Man muss Putin dankbar sein – er bringt das Wesen der Macht auf den Punkt und jeder, der in dieser Welt zu Hause ist, kann lernen wie aus einem offenen Buch. Erst KGB-Agent, vereidigt, die Werte des Kommunismus zu schützen, beerbte er Jelzin und versenkte die Ideen der großen Menschheitsutopie gleich neben der auf dem Meeresgrund am Nordpol platzierten russischen Fahne. Mit seiner Sockenpuppe Dmitri Medwedjew spielt er lustige Rochaden, vor und zurück, hin und her, ganz wie's beliebt. Wobei es als ein Treppenwitz der Geschichte anmutet, dass der Name von Putins Urmel aus dem Eis ausgerechnet Medwedjew lautet. Das könnte auch glatt das bestgewählte Pseudonym sein, denn „Medwed“ bedeutet im Russischen Bär. Und so drängt sich unwillkürlich die Assoziation auf, Zar Wladimir spiele fürs Volk mit dessen Nationaltierchen, sinnbildlich gesehen also mit einem Symbol Russlands – also mit Russland selbst. Nun gut, das mag jetzt etwas weit hergeholt klingen – aber lustig ist es doch. Und wie sieht es jenseits der Kremlmauern aus? Moskau explodiert nachgerade unter dem Einfluss des neoliberalen Turbokapitalismus. Zar Josef der Schreckliche hätte sich verwundert die Augen gerieben. Aber ansonsten bleibt alles beim Alten: Die Reichen wissen nicht mehr, womit sie ihr Geld verplempern sollen und die Bettler verhungern im Schatten des Prunks. Oh ewiges Russland!

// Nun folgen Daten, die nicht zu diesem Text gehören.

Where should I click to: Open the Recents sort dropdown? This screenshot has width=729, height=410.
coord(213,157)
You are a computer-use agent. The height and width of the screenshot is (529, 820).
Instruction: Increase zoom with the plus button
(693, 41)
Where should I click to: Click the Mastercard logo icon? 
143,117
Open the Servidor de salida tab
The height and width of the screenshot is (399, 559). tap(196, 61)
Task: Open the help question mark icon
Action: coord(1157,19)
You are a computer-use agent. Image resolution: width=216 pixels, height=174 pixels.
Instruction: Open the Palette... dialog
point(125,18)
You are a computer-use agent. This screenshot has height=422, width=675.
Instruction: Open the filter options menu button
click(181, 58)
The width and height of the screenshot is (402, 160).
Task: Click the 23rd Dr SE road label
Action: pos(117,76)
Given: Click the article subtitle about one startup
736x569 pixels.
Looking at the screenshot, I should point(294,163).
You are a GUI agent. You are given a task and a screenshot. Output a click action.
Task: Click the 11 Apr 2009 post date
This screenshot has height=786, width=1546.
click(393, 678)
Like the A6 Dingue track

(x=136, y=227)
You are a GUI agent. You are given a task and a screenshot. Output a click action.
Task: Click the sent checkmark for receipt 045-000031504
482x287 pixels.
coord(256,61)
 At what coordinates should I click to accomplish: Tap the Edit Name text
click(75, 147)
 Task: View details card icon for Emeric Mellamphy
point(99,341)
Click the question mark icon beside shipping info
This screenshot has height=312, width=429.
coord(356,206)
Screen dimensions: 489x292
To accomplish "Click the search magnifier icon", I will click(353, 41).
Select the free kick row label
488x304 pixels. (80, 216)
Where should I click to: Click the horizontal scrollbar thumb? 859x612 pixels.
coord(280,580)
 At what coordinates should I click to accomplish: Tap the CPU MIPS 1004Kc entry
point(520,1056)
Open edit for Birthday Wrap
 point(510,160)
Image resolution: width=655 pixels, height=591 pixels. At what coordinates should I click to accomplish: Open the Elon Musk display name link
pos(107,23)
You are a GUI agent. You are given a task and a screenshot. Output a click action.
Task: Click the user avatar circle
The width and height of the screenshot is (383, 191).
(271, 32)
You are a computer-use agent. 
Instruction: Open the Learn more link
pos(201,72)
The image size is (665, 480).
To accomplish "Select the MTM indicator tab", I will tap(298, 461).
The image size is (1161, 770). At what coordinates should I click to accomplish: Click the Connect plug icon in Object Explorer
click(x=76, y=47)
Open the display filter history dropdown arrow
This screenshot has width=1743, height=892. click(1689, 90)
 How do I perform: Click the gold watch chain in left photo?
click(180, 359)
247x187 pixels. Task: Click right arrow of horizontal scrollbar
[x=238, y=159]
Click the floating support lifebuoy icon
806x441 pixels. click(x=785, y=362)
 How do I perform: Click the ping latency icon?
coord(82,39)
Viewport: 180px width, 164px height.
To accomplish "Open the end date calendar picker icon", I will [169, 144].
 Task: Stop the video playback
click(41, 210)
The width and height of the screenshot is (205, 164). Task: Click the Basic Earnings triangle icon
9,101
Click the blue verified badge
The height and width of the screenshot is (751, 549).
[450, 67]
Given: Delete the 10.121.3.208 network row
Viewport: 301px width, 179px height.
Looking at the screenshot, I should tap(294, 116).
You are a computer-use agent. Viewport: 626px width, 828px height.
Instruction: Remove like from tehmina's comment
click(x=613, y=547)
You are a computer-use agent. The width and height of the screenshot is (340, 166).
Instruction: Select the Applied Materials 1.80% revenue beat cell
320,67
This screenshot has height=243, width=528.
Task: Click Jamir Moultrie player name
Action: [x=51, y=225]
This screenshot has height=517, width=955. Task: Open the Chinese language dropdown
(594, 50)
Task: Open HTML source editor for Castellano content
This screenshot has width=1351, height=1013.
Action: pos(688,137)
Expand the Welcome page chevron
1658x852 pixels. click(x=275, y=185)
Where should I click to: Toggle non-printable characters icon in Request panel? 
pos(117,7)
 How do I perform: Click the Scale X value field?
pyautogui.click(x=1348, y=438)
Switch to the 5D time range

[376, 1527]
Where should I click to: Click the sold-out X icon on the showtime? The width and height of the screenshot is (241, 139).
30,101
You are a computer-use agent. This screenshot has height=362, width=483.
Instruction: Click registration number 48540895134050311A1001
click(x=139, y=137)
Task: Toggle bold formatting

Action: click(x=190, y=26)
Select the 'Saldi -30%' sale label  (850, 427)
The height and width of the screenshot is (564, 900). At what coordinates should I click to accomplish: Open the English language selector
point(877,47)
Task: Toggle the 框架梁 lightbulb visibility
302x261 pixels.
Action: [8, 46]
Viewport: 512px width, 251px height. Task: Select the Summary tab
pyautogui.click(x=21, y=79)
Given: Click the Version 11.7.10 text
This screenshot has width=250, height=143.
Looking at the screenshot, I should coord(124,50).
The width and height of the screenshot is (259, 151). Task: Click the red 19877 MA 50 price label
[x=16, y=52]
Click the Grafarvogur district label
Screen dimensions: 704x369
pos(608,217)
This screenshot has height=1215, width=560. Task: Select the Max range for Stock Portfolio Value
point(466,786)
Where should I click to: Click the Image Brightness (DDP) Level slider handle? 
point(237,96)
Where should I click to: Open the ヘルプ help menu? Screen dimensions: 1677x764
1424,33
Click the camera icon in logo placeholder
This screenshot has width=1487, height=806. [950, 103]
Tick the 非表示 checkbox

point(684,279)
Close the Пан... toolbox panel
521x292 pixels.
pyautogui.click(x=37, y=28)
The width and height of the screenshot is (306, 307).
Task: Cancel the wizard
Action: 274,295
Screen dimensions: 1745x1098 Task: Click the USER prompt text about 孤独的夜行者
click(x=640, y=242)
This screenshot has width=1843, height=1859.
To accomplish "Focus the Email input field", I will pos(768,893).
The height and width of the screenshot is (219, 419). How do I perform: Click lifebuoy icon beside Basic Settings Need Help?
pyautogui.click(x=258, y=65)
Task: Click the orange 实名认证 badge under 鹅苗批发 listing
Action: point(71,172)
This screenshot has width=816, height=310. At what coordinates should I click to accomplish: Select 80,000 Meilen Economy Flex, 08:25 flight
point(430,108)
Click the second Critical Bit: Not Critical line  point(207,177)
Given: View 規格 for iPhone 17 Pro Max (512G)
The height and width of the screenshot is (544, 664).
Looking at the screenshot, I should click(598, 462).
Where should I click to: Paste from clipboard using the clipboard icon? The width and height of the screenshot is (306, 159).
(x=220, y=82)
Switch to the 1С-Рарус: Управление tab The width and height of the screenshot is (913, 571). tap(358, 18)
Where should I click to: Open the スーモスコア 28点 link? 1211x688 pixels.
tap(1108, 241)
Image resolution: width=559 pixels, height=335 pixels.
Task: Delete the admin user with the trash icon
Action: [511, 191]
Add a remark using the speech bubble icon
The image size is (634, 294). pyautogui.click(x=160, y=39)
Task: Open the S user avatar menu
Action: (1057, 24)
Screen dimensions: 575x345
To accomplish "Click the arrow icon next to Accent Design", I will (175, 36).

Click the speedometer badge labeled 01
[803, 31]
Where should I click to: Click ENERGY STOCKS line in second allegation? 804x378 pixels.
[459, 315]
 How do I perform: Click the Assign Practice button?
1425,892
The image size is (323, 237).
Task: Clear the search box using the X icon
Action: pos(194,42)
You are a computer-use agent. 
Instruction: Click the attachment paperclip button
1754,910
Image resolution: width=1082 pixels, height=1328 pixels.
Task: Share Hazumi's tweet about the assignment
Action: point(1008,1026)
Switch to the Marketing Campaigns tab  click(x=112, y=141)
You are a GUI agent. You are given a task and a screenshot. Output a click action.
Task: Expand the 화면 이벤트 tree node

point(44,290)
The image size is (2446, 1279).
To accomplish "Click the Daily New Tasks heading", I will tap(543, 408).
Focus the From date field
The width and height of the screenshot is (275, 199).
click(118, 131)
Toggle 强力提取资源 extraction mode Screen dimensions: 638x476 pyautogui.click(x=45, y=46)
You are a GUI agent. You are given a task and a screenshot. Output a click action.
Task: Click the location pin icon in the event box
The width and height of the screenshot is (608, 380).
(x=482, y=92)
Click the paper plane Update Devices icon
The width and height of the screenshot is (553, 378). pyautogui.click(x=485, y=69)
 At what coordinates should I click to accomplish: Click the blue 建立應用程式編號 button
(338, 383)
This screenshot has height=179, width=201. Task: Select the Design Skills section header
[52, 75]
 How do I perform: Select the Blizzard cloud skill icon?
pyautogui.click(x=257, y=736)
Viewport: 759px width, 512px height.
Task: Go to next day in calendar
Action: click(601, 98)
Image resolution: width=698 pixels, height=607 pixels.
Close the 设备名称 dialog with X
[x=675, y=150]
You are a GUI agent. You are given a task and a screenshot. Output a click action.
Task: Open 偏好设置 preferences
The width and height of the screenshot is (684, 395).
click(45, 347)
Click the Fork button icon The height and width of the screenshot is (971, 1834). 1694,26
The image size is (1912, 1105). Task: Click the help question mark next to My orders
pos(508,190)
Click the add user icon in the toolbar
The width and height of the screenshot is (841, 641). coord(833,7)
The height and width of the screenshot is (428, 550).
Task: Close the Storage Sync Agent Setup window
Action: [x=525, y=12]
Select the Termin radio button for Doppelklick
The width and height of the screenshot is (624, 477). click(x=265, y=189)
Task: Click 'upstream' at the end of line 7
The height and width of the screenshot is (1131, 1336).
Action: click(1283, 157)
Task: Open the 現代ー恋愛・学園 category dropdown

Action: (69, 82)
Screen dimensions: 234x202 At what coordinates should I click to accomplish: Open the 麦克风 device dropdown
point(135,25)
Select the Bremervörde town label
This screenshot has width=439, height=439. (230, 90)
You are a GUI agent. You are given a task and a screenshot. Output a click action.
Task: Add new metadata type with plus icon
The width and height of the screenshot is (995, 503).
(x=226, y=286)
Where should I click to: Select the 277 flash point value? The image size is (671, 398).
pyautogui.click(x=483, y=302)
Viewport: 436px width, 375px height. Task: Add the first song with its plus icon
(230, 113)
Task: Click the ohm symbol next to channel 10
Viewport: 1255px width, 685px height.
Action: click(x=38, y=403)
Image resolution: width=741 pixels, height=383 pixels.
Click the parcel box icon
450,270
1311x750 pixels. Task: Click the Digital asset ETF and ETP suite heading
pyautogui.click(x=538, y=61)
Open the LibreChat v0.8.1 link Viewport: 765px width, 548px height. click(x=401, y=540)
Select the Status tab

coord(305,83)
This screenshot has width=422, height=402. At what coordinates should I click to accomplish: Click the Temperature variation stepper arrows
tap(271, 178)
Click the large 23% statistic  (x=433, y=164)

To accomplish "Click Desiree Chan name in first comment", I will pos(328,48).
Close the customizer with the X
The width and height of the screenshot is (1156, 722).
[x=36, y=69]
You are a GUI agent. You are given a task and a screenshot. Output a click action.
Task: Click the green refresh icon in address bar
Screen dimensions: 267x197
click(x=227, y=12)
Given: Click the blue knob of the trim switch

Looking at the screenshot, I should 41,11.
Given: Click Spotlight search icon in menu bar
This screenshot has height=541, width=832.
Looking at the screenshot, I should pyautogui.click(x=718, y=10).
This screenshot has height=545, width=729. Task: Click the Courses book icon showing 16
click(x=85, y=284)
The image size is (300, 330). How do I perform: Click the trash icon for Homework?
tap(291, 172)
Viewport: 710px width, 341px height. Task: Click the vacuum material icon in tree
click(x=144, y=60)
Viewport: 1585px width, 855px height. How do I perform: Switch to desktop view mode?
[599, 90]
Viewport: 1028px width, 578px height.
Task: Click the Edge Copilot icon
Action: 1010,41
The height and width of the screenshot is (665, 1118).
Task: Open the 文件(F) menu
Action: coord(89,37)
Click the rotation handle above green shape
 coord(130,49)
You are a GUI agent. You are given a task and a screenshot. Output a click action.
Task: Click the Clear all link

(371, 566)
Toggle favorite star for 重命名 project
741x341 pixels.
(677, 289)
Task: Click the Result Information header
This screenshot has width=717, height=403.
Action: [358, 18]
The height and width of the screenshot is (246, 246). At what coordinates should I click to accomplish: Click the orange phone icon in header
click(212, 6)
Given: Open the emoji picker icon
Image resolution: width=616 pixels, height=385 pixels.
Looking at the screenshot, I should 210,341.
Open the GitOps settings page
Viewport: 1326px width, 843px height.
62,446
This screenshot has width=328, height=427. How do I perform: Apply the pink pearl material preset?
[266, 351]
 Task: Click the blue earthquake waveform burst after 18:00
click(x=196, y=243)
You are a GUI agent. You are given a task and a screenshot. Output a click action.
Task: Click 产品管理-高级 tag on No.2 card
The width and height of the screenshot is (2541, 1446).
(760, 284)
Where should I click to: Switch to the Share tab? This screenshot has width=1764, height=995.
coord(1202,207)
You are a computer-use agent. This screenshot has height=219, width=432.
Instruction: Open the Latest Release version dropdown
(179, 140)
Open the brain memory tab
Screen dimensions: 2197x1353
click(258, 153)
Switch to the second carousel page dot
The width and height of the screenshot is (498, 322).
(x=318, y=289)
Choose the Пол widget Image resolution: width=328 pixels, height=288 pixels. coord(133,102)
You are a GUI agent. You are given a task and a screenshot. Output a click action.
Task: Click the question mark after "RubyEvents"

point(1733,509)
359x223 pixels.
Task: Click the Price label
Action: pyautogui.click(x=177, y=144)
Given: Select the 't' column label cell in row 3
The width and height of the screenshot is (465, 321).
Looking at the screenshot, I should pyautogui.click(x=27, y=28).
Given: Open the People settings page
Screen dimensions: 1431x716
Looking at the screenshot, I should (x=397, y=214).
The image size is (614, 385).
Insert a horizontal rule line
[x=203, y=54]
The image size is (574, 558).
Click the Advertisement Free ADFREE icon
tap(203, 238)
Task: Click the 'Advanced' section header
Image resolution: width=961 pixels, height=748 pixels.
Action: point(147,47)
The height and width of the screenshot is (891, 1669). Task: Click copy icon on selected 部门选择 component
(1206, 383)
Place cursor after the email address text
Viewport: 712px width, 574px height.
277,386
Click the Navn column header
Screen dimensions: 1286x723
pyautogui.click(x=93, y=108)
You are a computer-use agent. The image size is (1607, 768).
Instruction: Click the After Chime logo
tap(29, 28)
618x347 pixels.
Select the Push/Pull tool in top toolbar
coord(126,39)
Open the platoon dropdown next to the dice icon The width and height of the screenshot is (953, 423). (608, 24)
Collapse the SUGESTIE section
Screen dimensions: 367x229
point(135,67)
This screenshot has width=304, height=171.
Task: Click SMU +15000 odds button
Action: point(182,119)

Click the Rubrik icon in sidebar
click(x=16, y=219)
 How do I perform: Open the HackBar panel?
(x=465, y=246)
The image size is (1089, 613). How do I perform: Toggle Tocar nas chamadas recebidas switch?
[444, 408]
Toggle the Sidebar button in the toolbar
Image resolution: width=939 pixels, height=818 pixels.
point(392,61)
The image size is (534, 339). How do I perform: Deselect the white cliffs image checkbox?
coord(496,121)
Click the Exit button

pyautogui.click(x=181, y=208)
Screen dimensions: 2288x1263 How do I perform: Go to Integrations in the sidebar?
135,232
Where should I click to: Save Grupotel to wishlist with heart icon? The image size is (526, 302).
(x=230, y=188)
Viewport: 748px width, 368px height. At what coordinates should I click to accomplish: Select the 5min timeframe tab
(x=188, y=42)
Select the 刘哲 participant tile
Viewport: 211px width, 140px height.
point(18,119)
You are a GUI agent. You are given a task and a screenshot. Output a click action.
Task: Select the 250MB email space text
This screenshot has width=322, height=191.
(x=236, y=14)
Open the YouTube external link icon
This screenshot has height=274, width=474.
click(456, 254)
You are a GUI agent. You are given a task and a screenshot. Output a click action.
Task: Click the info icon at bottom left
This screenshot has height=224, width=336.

Doch daran können wir nichts ändern. Was uns also vielmehr interessiert, ist: Wie reagieren unsere Regierungen auf den Moskauer Mummenschanz? Na wie schon? Sie nicken ihn ab, sie arrangieren sich. Was anderes sollten sie auch tun? Aber das ist das Erbärmliche. Das ist das Rückgratlose, das den fetten Wohlstandsnationen anhaftet. Da gibt es eine Erdgasleitung, die vom Reiche des Bären nach Deutschland führt. Die bestimmt, wie wir die pseudodemokratische Farce in Moskau bewerten. Und von Ferne hören wir das höhnische Gelächter Altkanzler Gerhard Schröders. Das ist auch so einer, der einst in einer Arbeiterpartei angetreten ist, um den Armen dieser Nation zu ihren Rechten zu verhelfen. Jetzt vertritt er hochbezahlt die Interessen von Gazprom. Eine Putin'sche Karriere gewissermaßen. Zar Wladimirs deutscher Ableger gewissermaßen. Was Putin für Russland und die Welt getan hat, das hat Schröder für Deutschland geleistet: Er hat uns den Glauben an unsere Märchen genommen, er hat uns desillusioniert, er hat uns wach gemacht. Bolschoje spasibo dlja etowo! Vielen Dank dafür!